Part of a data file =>
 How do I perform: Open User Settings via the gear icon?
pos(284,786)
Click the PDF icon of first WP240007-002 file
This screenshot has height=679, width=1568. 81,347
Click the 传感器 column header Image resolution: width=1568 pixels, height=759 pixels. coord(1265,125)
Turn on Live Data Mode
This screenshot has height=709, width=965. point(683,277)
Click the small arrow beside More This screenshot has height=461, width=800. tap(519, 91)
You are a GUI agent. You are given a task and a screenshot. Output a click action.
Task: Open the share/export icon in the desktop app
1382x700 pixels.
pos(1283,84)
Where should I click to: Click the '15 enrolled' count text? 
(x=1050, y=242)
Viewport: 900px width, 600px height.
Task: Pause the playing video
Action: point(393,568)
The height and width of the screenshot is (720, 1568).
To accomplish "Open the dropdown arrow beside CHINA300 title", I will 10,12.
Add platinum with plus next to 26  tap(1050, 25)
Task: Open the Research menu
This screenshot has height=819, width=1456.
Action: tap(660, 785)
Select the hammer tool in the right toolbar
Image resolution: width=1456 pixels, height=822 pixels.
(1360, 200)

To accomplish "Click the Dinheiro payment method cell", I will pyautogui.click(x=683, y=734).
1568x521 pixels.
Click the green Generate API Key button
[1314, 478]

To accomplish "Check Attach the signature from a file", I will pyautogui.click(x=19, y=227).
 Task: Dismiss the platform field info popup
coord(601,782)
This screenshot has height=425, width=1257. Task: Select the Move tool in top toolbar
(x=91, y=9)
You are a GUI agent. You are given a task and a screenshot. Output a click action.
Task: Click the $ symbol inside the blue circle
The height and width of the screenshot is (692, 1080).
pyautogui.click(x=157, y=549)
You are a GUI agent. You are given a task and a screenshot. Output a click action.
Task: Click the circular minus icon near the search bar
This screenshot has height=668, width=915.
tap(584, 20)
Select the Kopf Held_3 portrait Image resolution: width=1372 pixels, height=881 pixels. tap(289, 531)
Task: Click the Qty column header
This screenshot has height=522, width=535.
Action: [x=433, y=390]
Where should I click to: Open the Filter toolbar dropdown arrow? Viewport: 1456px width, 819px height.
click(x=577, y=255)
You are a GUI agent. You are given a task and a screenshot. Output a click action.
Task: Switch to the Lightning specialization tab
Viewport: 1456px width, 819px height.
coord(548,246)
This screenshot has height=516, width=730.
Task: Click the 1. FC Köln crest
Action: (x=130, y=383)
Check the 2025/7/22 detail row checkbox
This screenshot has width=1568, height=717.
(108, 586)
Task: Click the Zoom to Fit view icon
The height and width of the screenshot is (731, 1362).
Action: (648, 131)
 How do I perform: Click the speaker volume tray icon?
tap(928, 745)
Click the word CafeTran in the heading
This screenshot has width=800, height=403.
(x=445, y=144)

YOUR GOAL => Please switch "column header" to "table heading" everywhere in the rows above, and give the rows again with nothing else changed.

WRITTEN RESPONSE =>
 How do I perform: Open User Settings via the gear icon?
pos(284,786)
Click the PDF icon of first WP240007-002 file
This screenshot has height=679, width=1568. 81,347
Click the 传感器 table heading Image resolution: width=1568 pixels, height=759 pixels. coord(1265,125)
Turn on Live Data Mode
This screenshot has height=709, width=965. point(683,277)
Click the small arrow beside More This screenshot has height=461, width=800. tap(519, 91)
You are a GUI agent. You are given a task and a screenshot. Output a click action.
Task: Open the share/export icon in the desktop app
1382x700 pixels.
pos(1283,84)
Where should I click to: Click the '15 enrolled' count text? 
(x=1050, y=242)
Viewport: 900px width, 600px height.
Task: Pause the playing video
Action: point(393,568)
The height and width of the screenshot is (720, 1568).
To accomplish "Open the dropdown arrow beside CHINA300 title", I will 10,12.
Add platinum with plus next to 26  tap(1050, 25)
Task: Open the Research menu
This screenshot has height=819, width=1456.
Action: tap(660, 785)
Select the hammer tool in the right toolbar
Image resolution: width=1456 pixels, height=822 pixels.
(1360, 200)

To accomplish "Click the Dinheiro payment method cell", I will pyautogui.click(x=683, y=734).
1568x521 pixels.
Click the green Generate API Key button
[1314, 478]

To accomplish "Check Attach the signature from a file", I will pyautogui.click(x=19, y=227).
 Task: Dismiss the platform field info popup
coord(601,782)
This screenshot has height=425, width=1257. Task: Select the Move tool in top toolbar
(x=91, y=9)
You are a GUI agent. You are given a task and a screenshot. Output a click action.
Task: Click the $ symbol inside the blue circle
The height and width of the screenshot is (692, 1080).
pyautogui.click(x=157, y=549)
You are a GUI agent. You are given a task and a screenshot. Output a click action.
Task: Click the circular minus icon near the search bar
This screenshot has height=668, width=915.
tap(584, 20)
Select the Kopf Held_3 portrait Image resolution: width=1372 pixels, height=881 pixels. tap(289, 531)
Task: Click the Qty table heading
This screenshot has height=522, width=535.
Action: [x=433, y=390]
Where should I click to: Open the Filter toolbar dropdown arrow? Viewport: 1456px width, 819px height.
click(x=577, y=255)
You are a GUI agent. You are given a task and a screenshot. Output a click action.
Task: Switch to the Lightning specialization tab
Viewport: 1456px width, 819px height.
coord(548,246)
This screenshot has height=516, width=730.
Task: Click the 1. FC Köln crest
Action: (x=130, y=383)
Check the 2025/7/22 detail row checkbox
This screenshot has width=1568, height=717.
(108, 586)
Task: Click the Zoom to Fit view icon
The height and width of the screenshot is (731, 1362).
Action: (648, 131)
 How do I perform: Click the speaker volume tray icon?
tap(928, 745)
Click the word CafeTran in the heading
This screenshot has width=800, height=403.
(x=445, y=144)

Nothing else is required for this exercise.